Tom Buchan

Personal information
- Full name: Thomas Murray Buchan
- Date of birth: September 1889
- Place of birth: Plumstead, England
- Date of death: 1952 (aged 62–63)
- Height: 5 ft 9+1⁄2 in (1.77 m)
- Position: Left half

Senior career*
- Years: Team / Apps / (Gls)
- Woodhall Thistle
- 1910: Sunderland / 0 / (0)
- Leyton
- Sunderland Rovers
- 1913: Blackpool / 24 / (2)
- 1914: Bolton Wanderers / 116 / (14)
- 1923: Tranmere Rovers / 36 / (0)
- Runcorn
- Atherton Collieries

= Tom Buchan (footballer) =

English footballer

Thomas Murray Buchan (September 1889 – 1952) was an English professional footballer. A left half who was also capable of playing as a right half or inside right, he played for nine clubs in his career. He was the older brother of Charlie Buchan.

==Career==
Buchan began his career with non-League clubs Woodhall Thistle and Northfleet United. In 1911 he signed for Leyton and then Sunderland, but did not make any Football League appearances for the Black Cats.
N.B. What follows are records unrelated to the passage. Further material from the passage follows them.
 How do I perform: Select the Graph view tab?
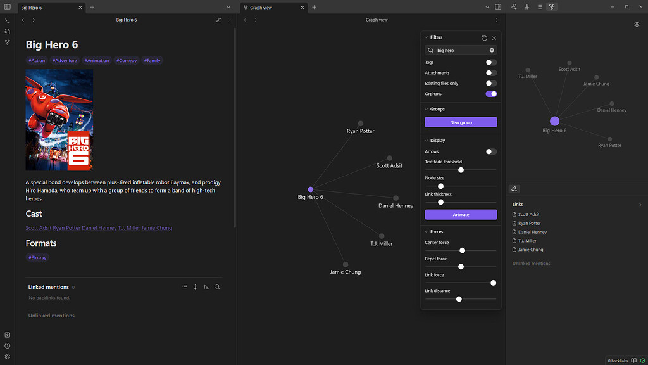[x=268, y=7]
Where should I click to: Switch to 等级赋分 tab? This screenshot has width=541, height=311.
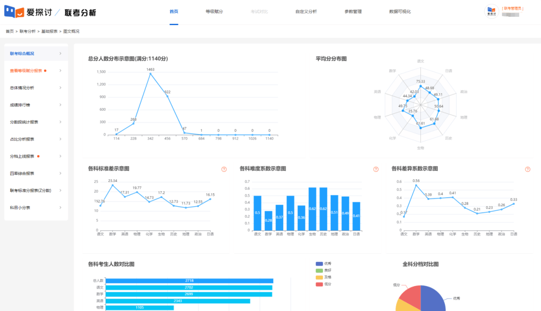[214, 12]

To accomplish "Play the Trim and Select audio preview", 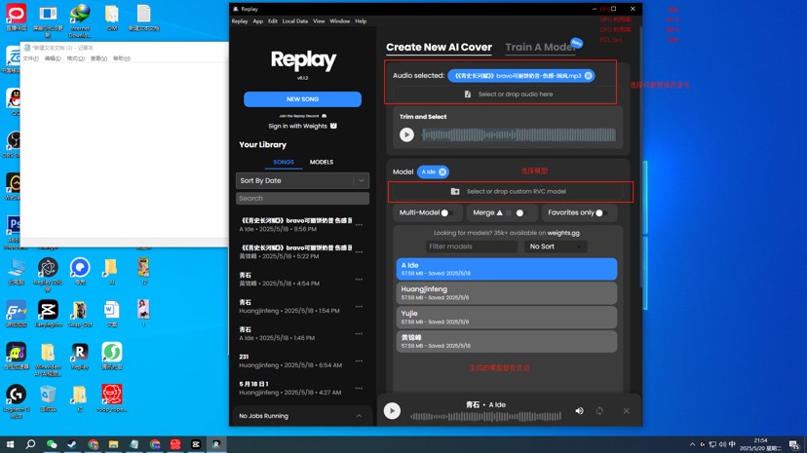I will pos(406,134).
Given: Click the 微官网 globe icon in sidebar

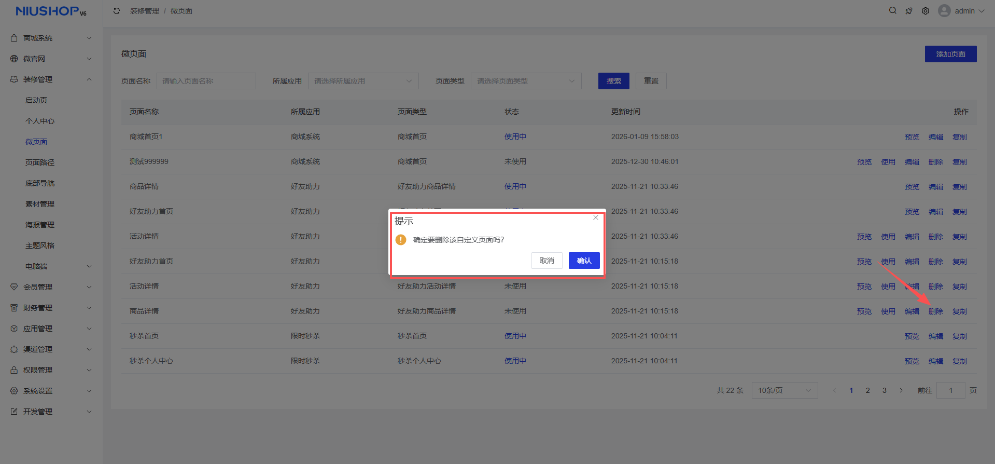Looking at the screenshot, I should [x=14, y=59].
He signed for Blackpool in 1913. He made 24 League appearances for the Seasiders, scoring two goals. In 1914 he joined nearby Bolton Wanderers, for whom he made 116 League appearances and scored fourteen goals in eight years.

He spent a season with Tranmere Rovers in 1923–24, before finishing his career with Runcorn and Atherton.